24CA1585 Peo in Interest of NEM 02-06-2025

COLORADO COURT OF APPEALS

Court of Appeals No. 24CA1585 Conejos County District Court No. 23JV30007 Honorable Crista Newmyer-Olsen, Judge

The People of the State of Colorado,

Appellee,

In the Interest of N.E.M., a Child,

and Concerning B.R.A.,

Appellant.

JUDGMENT AFFIRMED

Division VI Opinion by JUDGE SCHUTZ Welling and Kuhn, JJ., concur

NOT PUBLISHED PURSUANT TO C.A.R. 35(e) Announced February 6, 2025

Ryan Dunn, County Attorney, Del Norte, Colorado, for Appellee

Jenna L. Mazzucca, Guardian Ad Litem

Beth Padilla, Office of Respondent Parent’s Counsel, Durango, Colorado, for Appellant ¶1 In this dependency and neglect action, B.A. (father) appeals

the judgment terminating his parent-child legal relationship with

N.E.M. (the child). We affirm.

I. Background

¶2 In August 2023, the Conejos County Department of Social

Services (the Department) filed a petition in dependency and

neglect, alleging that M.M. (mother) could not be located and the

then-newborn child needed treatment for substance exposure and a

communicable disease. The juvenile court granted temporary

custody of the child to the Department. The child was discharged

from the neonatal intensive care unit in September 2023 and placed

in foster care, where she remained for the duration of the case.

¶3 At the beginning of the case, mother provided information

about multiple possible fathers, and the juvenile court ordered

genetic testing. Although father was subject to this order, he did

not complete genetic testing until November 2023, three months

after the child was born.

¶4 The juvenile court adjudicated the child dependent or

neglected as to mother in October 2023, and father in February

2024. The court adopted treatment plans for both parents. The

1 Department moved to terminate parental rights in April 2024.

Mother confessed the motion and is not part of this appeal.

¶5 Following a contested evidentiary hearing in July 2024, the

juvenile court terminated father’s parental rights, finding that

father had abandoned the child and that he failed to comply with

an appropriate treatment plan under section 19-3-604(1)(a) and (c),

C.R.S. 2024.

II. Reasonable Period of Time

¶6 Father contends the juvenile court erred by terminating his

parental rights under section 19-3-604(1)(c) because he did not

have adequate time to comply with the treatment plan and if he had

been provided with adequate time, he could have become fit within

a reasonable time. We disagree.

A. Preservation

¶7 The Department and the child’s guardian ad litem argue that

father’s reasonable time argument was not preserved. We disagree.

¶8 During closing argument, father asserted that he should be

“given a reasonable amount of time to fully regain his parental

fitness.” We do not discern a meaningful distinction between

father’s argument to the juvenile court and his contention before us

2 now.
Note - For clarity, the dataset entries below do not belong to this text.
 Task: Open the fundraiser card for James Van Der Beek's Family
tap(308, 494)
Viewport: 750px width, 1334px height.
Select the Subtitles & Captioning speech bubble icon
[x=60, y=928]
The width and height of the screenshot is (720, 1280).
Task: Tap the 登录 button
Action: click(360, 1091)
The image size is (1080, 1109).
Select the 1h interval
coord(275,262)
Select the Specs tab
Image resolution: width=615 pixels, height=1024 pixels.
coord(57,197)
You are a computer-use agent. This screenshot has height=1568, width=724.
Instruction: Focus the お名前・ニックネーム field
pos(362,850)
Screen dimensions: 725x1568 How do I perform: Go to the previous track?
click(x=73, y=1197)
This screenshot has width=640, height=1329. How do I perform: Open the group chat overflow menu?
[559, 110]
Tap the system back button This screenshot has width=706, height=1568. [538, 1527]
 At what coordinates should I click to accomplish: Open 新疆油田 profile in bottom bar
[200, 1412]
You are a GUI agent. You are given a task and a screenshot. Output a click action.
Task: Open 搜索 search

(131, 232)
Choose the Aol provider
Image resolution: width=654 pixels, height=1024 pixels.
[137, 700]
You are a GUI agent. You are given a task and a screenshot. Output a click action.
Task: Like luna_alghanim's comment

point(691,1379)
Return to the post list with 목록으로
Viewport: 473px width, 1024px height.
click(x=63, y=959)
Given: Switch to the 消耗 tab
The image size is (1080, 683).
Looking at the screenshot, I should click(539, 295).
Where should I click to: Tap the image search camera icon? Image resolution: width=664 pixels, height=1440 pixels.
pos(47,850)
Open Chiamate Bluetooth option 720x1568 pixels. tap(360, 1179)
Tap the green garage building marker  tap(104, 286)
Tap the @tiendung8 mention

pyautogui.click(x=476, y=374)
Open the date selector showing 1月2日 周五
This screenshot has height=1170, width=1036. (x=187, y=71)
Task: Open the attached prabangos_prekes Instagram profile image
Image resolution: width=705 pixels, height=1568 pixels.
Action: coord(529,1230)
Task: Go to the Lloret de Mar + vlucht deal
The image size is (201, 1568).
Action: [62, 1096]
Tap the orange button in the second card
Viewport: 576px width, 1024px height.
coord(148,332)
See Brown v. Am. Standard Ins. Co. of Wis., 2019 COA 11, ¶

21 (“If a party raises an argument to such a degree that the court

has the opportunity to rule on it, that argument is preserved for

appeal.”). We therefore conclude the issue is preserved and turn to

the merits of father’s contention.

B. Applicable Law and Standard of Review

¶9 A juvenile court may terminate a parental relationship if the

child has been adjudicated dependent or neglected, the parent has

not reasonably complied with an appropriate treatment plan

approved by the court, the parent is unfit, and the parent’s conduct

is unlikely to change within a reasonable time.

§ 19-3-604(1)(c)(i)(II).

¶ 10 An unfit parent is one whose conduct or condition renders

them “unable or unwilling to give the child reasonable parental care

to include, at a minimum, nurturing and safe parenting sufficiently

adequate to meet the child’s physical, emotional, and mental health

needs and conditions.” § 19-3-604(2). In determining whether a

parent’s conduct or condition is likely to change within a reasonable

time, “the court may consider whether any change has occurred

during the proceeding, the parent’s social history, and the chronic

3 or long-term nature of the parent’s conduct or condition.” People in

Interest of S.Z.S., 2022 COA 133, ¶ 24.

¶ 11 Once the district court approves an appropriate treatment

plan, a parent must be provided with a reasonable time to comply

with the plan. People in Interest of D.Y., 176 P.3d 874, 876 (Colo.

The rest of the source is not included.